The input.
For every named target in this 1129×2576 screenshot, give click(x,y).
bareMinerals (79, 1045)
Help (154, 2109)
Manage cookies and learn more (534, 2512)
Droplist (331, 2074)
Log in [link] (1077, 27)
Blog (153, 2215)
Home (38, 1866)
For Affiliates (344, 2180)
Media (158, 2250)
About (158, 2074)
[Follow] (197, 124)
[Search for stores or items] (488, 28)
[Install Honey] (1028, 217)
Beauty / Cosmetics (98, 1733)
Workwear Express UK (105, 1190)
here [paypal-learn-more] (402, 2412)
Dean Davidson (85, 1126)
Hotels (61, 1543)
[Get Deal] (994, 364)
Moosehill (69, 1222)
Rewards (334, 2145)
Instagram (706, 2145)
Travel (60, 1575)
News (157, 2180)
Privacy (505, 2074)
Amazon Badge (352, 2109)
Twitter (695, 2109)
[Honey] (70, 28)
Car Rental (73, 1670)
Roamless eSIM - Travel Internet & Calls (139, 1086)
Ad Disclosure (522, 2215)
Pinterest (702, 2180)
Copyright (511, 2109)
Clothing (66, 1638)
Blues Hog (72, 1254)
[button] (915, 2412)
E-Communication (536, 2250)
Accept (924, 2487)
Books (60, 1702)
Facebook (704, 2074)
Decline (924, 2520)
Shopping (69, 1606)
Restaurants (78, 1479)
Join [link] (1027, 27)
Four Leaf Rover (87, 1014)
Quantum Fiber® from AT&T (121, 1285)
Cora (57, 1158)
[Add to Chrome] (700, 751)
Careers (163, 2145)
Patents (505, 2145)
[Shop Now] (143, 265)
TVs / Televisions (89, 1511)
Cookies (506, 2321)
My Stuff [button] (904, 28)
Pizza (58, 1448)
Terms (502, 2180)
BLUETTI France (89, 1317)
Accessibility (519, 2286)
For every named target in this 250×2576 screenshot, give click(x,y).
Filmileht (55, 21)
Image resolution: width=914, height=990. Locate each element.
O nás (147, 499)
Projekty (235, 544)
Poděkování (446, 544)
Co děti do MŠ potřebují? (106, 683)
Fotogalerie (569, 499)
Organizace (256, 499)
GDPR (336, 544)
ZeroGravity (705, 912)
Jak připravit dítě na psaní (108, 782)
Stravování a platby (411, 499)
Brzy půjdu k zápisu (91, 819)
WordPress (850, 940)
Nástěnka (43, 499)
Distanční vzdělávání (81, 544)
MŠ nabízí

Challenge. Reproduce everything from the first row down to the row containing "Decline (924, 2520)", both included, requests and all, with each coordinate in the answers multiplied by 2.6 and rounded to a whole number, halves up. Leave the rest of the text as it is.

Exercise result.
For every named target in this 1129×2576 screenshot, give click(x,y).
bareMinerals (205, 2717)
Help (400, 5483)
Manage cookies and learn more (1388, 6531)
Droplist (861, 5392)
Log in [link] (2800, 70)
Blog (398, 5759)
Home (99, 4852)
For Affiliates (894, 5668)
Media (411, 5850)
About (411, 5392)
[Follow] (512, 322)
[Search for stores or items] (1269, 73)
[Install Honey] (2673, 564)
Beauty / Cosmetics (255, 4506)
Workwear Express UK (273, 3094)
here [paypal-learn-more] (1045, 6271)
Dean Davidson (221, 2928)
Hotels (159, 4012)
[Get Deal] (2584, 946)
Moosehill (179, 3177)
Rewards (868, 5577)
Instagram (1836, 5577)
Travel (156, 4095)
News (408, 5668)
Privacy (1313, 5392)
Amazon Badge (915, 5483)
Twitter (1807, 5483)
[Honey] (182, 73)
Car Rental (190, 4342)
Roamless eSIM - Travel Internet & Calls (361, 2824)
Ad Disclosure (1357, 5759)
Pinterest (1825, 5668)
Copyright (1329, 5483)
Clothing (172, 4259)
Blues Hog (187, 3260)
[button] (2379, 6271)
E-Communication (1394, 5850)
Accept (2402, 6466)
Books (156, 4425)
Facebook (1830, 5392)
Decline (2402, 6552)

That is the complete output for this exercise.